Wie jeder in aller Welt hörte ich von dieser schändlichen Tat nur wenige Stunden, nachdem sie geschah. Wie jeder andere war ich schockiert.

Doch bin ich ein professioneller investigativer Journalist. 40 Jahre lang meines Lebens war ich der Chefredakteur eines investigativen Wochenmagazins, das fast alle größeren Skandale Israels während dieser Jahre aufgedeckt hat. Ich habe nie einen größeren Beleidigungsprozess verloren; in der Tat bin ich überhaupt selten verklagt worden. Ich erwähne dies nicht, um mich damit zu rühmen, sondern um einige Autorität dem zu leihen, was ich jetzt sagen will.

In meiner Zeit habe ich mich entschieden, Tausende von investigativen Artikeln zu veröffentlichen, einschließlich einiger, die sich um die bedeutendsten Leute in Israel drehen. Weniger bekannt ist, dass ich mich auch entschieden habe, viele Hunderte andere nicht zu veröffentlichen, bei denen mir die notwendige Glaubwürdigkeit fehlte.

Wie entschied ich das? Nun als Erstes fragte ich nach dem Beweis. Wo ist der Hinweis, das Indiz? Wo sind die Zeugen? Gibt es eine schriftliche Dokumentation?

Aber da war immer etwas, das nicht definiert werden konnte. Außer Zeugen und Dokumenten gab es etwas im Inneren des Redakteurs, das ihm oder ihr sagte, warte, da stimmt etwas nicht. Etwas fehlt. Etwas, das nicht dazu passt.

Es ist ein Gefühl. Man nenne es eine innere Stimme. Eine Art Intuition. Eine Warnung, die dir sagt, die Minute, in der du über diesen Fall zum ersten Mal hörst: Vorsicht, untersuche es noch einmal.

Genau dies erlebte ich, als ich am 4. April zum ersten Mal hörte, Baschar al-Assad hat Khan Sheikhoun mit Nervengas bombardiert.

Meine innere Stimme flüsterte: Warte. Da stimmt etwas nicht. Das riecht faul.

Zu allererst, es war zu schnell. Nur wenige Stunden nach dem Vorfall wusste jeder, das war Baschar al-Assad, der dies tat.

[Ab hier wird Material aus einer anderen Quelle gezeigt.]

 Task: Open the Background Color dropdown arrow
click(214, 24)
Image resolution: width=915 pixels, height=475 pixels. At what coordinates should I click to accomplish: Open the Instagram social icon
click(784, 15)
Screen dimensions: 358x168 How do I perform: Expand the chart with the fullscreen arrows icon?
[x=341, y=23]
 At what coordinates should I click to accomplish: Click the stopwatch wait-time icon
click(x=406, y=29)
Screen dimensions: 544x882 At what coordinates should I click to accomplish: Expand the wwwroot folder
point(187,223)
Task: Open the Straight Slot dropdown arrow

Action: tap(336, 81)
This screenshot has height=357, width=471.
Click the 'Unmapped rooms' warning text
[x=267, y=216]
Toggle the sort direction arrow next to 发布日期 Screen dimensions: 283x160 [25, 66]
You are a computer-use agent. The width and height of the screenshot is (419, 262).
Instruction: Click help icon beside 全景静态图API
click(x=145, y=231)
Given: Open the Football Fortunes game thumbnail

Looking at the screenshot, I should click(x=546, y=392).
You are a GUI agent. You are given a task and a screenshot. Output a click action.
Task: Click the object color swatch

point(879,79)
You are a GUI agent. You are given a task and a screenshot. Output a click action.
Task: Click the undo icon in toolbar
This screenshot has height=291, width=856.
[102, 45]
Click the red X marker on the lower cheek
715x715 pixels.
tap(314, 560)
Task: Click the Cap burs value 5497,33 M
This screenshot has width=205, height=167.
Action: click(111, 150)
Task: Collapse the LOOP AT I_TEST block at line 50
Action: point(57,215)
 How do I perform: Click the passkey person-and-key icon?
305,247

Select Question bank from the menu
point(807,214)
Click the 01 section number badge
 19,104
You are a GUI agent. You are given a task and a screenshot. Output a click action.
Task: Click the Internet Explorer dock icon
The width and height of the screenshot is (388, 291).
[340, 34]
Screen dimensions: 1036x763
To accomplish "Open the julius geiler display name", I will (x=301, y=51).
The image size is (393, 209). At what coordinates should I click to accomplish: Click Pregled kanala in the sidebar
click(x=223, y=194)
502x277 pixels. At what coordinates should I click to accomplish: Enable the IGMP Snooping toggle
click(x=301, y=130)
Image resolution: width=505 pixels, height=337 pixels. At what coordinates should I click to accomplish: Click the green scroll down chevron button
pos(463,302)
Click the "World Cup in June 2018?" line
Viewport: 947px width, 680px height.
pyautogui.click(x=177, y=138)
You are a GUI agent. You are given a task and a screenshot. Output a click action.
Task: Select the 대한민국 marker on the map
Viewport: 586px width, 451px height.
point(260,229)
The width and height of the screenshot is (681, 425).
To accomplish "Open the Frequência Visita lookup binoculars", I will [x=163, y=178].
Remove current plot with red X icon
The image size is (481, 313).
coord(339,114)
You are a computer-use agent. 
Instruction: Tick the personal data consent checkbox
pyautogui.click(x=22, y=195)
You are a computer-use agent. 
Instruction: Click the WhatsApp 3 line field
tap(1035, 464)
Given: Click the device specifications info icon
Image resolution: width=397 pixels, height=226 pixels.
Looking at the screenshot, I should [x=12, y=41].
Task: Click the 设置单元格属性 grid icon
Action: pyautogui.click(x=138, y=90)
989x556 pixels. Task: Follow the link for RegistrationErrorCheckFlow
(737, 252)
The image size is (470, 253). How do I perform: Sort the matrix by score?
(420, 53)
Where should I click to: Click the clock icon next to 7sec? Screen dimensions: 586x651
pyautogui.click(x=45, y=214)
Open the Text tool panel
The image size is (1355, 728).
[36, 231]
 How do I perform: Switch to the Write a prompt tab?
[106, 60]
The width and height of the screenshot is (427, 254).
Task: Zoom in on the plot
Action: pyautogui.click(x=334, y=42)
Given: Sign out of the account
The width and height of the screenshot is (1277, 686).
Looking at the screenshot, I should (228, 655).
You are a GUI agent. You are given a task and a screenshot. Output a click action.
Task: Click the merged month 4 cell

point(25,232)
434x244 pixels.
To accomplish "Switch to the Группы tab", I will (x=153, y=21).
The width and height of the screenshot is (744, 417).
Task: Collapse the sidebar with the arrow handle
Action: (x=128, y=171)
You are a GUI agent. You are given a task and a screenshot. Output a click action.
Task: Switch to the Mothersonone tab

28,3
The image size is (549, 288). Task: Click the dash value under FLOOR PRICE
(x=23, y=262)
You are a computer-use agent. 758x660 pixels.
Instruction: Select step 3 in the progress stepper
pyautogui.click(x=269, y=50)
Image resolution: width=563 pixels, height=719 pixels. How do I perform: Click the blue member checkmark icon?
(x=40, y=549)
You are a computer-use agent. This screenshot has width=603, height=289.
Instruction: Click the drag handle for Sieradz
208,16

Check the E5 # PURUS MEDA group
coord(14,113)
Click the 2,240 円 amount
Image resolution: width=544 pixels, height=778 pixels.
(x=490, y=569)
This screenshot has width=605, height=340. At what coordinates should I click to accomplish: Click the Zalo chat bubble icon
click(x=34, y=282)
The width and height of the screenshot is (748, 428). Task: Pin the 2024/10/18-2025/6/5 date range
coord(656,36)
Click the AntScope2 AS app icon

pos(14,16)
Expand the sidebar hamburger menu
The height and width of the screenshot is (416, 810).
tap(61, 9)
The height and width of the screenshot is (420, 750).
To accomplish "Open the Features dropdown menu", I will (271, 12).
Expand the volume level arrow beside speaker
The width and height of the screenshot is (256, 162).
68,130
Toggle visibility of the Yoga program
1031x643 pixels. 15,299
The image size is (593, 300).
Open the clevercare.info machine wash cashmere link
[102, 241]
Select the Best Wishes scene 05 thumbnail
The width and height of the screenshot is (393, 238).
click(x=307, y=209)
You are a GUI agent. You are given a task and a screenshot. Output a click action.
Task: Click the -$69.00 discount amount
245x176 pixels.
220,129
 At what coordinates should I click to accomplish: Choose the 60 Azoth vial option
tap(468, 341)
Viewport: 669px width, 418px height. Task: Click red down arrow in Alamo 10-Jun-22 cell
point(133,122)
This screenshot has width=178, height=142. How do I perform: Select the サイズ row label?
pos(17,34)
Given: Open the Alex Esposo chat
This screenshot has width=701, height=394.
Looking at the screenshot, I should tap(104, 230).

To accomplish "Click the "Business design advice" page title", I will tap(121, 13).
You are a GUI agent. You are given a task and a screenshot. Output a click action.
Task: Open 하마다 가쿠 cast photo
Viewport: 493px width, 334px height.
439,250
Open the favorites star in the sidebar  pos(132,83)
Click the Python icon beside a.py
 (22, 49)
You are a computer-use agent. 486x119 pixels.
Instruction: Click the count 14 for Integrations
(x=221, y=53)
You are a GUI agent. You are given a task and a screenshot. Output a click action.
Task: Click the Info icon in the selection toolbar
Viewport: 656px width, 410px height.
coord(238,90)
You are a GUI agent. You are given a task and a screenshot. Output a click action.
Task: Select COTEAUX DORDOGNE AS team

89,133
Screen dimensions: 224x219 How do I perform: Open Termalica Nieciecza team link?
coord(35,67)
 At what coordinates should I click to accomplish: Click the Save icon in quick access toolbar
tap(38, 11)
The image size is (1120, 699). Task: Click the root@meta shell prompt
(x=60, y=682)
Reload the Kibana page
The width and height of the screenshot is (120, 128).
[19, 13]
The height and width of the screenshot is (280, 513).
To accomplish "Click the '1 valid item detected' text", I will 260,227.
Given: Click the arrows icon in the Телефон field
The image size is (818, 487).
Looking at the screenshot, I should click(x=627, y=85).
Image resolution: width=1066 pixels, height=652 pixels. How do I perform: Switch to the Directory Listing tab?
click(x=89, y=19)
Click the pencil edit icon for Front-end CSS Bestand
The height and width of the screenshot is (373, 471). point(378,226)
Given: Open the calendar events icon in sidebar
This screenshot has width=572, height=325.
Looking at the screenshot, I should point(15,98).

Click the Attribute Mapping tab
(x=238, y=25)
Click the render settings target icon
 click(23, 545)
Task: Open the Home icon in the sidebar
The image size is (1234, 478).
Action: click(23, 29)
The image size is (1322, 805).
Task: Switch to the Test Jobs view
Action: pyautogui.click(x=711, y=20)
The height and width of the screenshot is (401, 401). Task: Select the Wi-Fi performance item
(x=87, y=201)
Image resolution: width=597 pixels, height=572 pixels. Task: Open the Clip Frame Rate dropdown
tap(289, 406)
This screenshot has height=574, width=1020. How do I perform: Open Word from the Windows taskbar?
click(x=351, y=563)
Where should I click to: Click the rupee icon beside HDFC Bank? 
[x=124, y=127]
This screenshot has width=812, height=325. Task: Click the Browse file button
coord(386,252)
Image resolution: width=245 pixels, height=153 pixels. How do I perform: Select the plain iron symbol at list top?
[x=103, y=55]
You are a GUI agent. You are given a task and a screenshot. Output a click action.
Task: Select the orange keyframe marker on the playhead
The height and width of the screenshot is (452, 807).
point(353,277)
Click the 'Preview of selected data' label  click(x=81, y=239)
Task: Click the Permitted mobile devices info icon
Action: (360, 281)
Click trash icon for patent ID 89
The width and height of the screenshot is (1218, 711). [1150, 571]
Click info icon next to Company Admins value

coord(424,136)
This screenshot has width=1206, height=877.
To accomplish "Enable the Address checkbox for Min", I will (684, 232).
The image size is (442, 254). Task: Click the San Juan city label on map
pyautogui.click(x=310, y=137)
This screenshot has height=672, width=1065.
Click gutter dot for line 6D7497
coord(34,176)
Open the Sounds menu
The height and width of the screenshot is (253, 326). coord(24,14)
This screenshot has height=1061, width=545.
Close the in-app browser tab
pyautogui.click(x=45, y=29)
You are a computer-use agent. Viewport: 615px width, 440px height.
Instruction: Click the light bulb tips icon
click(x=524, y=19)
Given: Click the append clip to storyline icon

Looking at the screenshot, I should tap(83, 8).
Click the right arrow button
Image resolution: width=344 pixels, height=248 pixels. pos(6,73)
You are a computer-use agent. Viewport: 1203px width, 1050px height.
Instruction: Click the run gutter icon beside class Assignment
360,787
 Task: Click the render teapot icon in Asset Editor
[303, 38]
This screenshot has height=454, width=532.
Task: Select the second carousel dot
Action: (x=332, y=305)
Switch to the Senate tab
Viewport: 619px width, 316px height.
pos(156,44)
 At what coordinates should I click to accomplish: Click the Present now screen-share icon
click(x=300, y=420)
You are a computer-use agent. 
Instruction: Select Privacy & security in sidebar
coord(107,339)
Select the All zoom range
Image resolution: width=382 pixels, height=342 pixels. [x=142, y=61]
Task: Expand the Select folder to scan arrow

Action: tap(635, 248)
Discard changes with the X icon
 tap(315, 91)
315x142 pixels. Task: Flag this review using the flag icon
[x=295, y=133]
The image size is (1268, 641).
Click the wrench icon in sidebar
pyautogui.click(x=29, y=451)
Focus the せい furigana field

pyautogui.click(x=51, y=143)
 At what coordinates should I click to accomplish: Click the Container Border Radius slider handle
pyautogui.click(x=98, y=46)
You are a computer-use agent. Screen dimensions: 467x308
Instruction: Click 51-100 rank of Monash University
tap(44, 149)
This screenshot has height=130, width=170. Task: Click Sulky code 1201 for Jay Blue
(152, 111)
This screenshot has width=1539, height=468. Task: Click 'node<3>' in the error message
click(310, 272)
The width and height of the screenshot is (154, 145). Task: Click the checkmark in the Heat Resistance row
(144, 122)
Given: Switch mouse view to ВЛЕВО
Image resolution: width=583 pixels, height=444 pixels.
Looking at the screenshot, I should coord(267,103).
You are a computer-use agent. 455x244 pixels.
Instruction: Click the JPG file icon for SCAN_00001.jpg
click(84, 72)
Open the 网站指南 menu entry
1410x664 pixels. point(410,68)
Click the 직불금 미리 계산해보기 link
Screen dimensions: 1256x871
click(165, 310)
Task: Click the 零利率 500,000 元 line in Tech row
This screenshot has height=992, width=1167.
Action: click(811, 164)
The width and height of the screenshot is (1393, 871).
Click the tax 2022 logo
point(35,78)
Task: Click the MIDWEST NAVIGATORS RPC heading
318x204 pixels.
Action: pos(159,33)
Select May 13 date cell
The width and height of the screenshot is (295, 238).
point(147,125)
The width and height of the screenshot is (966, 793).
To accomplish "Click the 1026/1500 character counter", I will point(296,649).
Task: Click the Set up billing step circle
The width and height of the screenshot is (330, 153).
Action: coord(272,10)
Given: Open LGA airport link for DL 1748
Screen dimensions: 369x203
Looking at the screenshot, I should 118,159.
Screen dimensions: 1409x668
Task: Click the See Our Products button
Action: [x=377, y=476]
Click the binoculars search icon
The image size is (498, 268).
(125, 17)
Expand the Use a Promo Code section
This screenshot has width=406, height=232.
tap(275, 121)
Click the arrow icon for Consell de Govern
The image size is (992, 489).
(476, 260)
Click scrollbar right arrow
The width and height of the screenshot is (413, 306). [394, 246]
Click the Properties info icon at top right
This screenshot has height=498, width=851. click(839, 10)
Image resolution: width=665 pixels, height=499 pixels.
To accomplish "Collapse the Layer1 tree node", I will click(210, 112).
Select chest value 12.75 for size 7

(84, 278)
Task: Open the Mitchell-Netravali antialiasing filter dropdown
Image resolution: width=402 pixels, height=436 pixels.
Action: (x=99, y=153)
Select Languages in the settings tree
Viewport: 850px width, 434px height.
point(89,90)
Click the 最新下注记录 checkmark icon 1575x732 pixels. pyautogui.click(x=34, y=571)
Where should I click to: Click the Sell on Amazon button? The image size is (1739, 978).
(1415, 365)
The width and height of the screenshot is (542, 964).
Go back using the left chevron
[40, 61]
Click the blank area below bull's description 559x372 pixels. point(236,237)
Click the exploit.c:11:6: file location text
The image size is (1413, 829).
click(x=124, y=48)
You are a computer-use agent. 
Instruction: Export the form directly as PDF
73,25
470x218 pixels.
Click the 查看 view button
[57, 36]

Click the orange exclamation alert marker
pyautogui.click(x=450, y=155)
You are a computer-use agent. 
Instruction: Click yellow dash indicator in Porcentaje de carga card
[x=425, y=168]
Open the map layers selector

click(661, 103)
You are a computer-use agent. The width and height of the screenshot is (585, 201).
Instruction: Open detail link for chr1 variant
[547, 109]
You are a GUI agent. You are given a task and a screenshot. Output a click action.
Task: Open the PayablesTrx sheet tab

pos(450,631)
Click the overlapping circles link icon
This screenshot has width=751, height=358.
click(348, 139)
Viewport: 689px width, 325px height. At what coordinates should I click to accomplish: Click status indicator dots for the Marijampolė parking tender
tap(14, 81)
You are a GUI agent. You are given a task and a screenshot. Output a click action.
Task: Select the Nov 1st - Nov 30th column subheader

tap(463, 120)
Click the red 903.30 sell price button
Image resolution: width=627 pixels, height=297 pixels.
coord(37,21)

Natürlich war es Baschar! Ein Beweis ist nicht nötig. Man muss keine Zeit verschwenden, um dies zu untersuchen. Wer soll es denn außer Baschar sein?

Nun, da gibt es eine Menge Kandidaten. Der Krieg in Syrien ist nicht zweiseitig, nicht einmal drei- oder vierseitig. Es ist fast unmöglich, die Seiten zu zählen.

Hier ist Baschar al-Assad, der Diktator, und seine Verbündeten: die islamische Republik des Iran und die Partei Gottes (Hisb-Allah) im Libanon, beides Schiiten. Da ist Russland, ein enger Unterstützer. Und die USA, der weit entfernte Feind. Er unterstützt ein halbes Dutzend (wer zählt sie?) lokale Milizen: darunter sind kurdische Milizen und natürlich Daesh (oder ISIS oder IS), der Islamische Staat Irak und al-Sham (AL-Sham ist der arabische Name für Groß-Syrien).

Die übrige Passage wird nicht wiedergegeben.